To be responsible. To do what you say you will do. To follow through on promises. To be dependable and honest. To be who you say you are. These traits indicate strong character and a strong moral compass. These are important qualities we seek in our friends, family members, and business peers.
Whether parents, teachers or a school as a whole, to teach effectively we have to live it first. To teach our students accountability, we must first be accountable. We must exemplify responsibility, dependability and honesty. Here at Norwalk Catholic School, we take our responsibility to be accountable very seriously. We need to be the model for our students. For our parents, who pay tuition to send their children to us, they must see that we are living up to our mission to provide academic excellence and solid faith formation.
There is also a broader accountability at play. Norwalk Catholic School and St. Paul High School exist because of generosity. Parents give beyond tuition in time and talent to supplement our budgets.

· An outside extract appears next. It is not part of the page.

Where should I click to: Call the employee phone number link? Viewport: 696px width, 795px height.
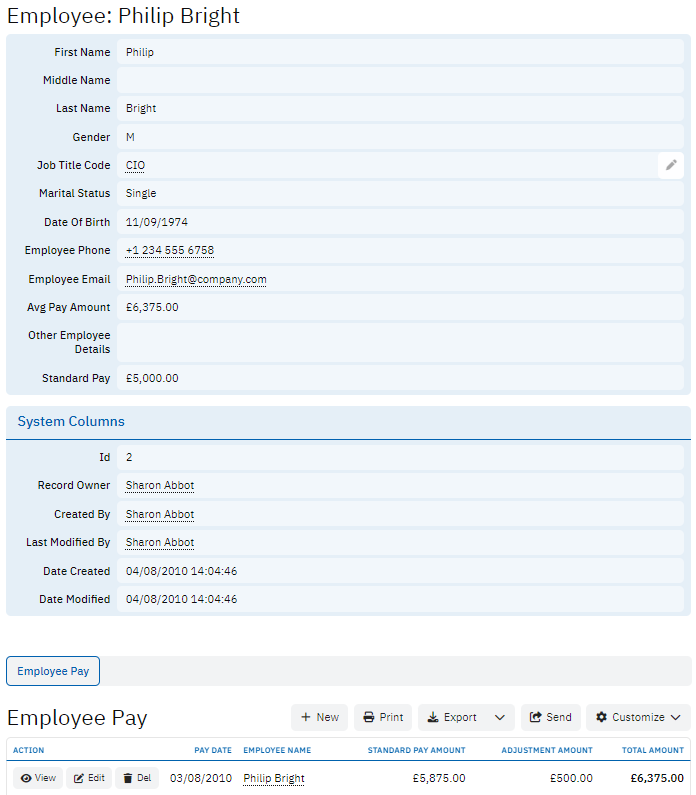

Our Catholic parishes and parishioners give extraordinarily from their weekly offering. Our annual fund, Friends for the Future, is 25 years old this year, and has raised more than $11 million to support our mission. This year, because God is good and our donors’ faithful, we hope to reach our goal of $900,000.
Our “investors” span the country and include our parents, grandparents, alumni, parishioners, business community and friends. We are duty-bound to be accountable to this vast constituency who make this mission possible.
Although not tied to all the state testing required of public schools, we do test students with nationally normed testing to measure and compare progress, locally, regionally and nationally. How are we doing? Are our students prepared? Are we living up to our promises? Each year we compile results into a report to our investors that we call our Return on Investment. Using our school motto, we are grateful to share this report with you:
• 13-plus is the average grade equivalent (freshman year of college) for last year’s sophomores in every subject area for the nationally normed IOWA test
• 96 percent of sophomores have already met the state of Ohio graduation requirements
• $3.5 million in scholarship offers to the class of 2017 (49 students)
• 94 percent of class of 2017 advanced to a two- or fouryear college
• 12 Firelands Conference titles won or shared by grades seventh through 12th
• 97 percent of ninth- through 12th-grade students participate in some type of extra-curricular activity
• 4.1 average GPA of the varsity volleyball team
• More than 90 percent of all varsity letter-winners achieved All-Academic first honors
• 225-plus hours of religious formation for each student per year
• 1,926 man/woman-hours of service given in one day (Make a Difference Day)
• 4,500 service hours given by the class of 2017 in their four years of high school
Local columnist Sue Lesch is the Norwalk Catholic School chief advancement officer.